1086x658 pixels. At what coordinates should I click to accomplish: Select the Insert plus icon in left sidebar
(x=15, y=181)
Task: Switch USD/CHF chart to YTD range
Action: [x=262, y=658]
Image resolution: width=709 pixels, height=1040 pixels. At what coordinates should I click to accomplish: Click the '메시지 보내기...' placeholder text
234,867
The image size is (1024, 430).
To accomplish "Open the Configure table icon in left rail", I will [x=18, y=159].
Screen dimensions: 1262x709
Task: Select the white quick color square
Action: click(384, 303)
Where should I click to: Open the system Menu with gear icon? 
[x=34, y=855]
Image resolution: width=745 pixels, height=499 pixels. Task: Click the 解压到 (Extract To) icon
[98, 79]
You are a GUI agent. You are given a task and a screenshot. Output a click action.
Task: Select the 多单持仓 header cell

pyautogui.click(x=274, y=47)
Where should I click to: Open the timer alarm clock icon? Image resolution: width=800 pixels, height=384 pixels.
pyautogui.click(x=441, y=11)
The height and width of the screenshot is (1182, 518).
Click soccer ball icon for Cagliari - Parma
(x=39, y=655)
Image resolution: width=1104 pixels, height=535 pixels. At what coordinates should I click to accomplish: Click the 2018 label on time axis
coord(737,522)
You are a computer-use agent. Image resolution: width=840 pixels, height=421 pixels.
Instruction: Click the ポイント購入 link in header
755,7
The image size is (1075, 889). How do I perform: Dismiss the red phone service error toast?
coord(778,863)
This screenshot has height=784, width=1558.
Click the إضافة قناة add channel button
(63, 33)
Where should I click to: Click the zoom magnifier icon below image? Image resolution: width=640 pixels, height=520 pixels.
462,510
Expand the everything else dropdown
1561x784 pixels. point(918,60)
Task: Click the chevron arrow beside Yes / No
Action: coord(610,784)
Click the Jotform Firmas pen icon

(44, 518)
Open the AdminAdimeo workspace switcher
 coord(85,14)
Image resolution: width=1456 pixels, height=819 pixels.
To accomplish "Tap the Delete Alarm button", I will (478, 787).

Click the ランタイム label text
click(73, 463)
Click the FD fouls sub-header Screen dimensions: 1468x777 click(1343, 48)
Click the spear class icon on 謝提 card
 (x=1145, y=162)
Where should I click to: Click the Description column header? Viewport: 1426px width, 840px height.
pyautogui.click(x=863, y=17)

• What you should do:
All of the material above should be restated verbatim.

• Response to this task:
1086x658 pixels. At what coordinates should I click to accomplish: Select the Insert plus icon in left sidebar
(x=15, y=181)
Task: Switch USD/CHF chart to YTD range
Action: [x=262, y=658]
Image resolution: width=709 pixels, height=1040 pixels. At what coordinates should I click to accomplish: Click the '메시지 보내기...' placeholder text
234,867
The image size is (1024, 430).
To accomplish "Open the Configure table icon in left rail", I will [x=18, y=159].
Screen dimensions: 1262x709
Task: Select the white quick color square
Action: click(384, 303)
Where should I click to: Open the system Menu with gear icon? 
[x=34, y=855]
Image resolution: width=745 pixels, height=499 pixels. Task: Click the 解压到 (Extract To) icon
[98, 79]
You are a GUI agent. You are given a task and a screenshot. Output a click action.
Task: Select the 多单持仓 header cell

pyautogui.click(x=274, y=47)
Where should I click to: Open the timer alarm clock icon? Image resolution: width=800 pixels, height=384 pixels.
pyautogui.click(x=441, y=11)
The height and width of the screenshot is (1182, 518).
Click soccer ball icon for Cagliari - Parma
(x=39, y=655)
Image resolution: width=1104 pixels, height=535 pixels. At what coordinates should I click to accomplish: Click the 2018 label on time axis
coord(737,522)
You are a computer-use agent. Image resolution: width=840 pixels, height=421 pixels.
Instruction: Click the ポイント購入 link in header
755,7
The image size is (1075, 889). How do I perform: Dismiss the red phone service error toast?
coord(778,863)
This screenshot has height=784, width=1558.
Click the إضافة قناة add channel button
(63, 33)
Where should I click to: Click the zoom magnifier icon below image? Image resolution: width=640 pixels, height=520 pixels.
462,510
Expand the everything else dropdown
1561x784 pixels. point(918,60)
Task: Click the chevron arrow beside Yes / No
Action: coord(610,784)
Click the Jotform Firmas pen icon

(44, 518)
Open the AdminAdimeo workspace switcher
 coord(85,14)
Image resolution: width=1456 pixels, height=819 pixels.
To accomplish "Tap the Delete Alarm button", I will (478, 787).

Click the ランタイム label text
click(73, 463)
Click the FD fouls sub-header Screen dimensions: 1468x777 click(1343, 48)
Click the spear class icon on 謝提 card
 (x=1145, y=162)
Where should I click to: Click the Description column header? Viewport: 1426px width, 840px height.
pyautogui.click(x=863, y=17)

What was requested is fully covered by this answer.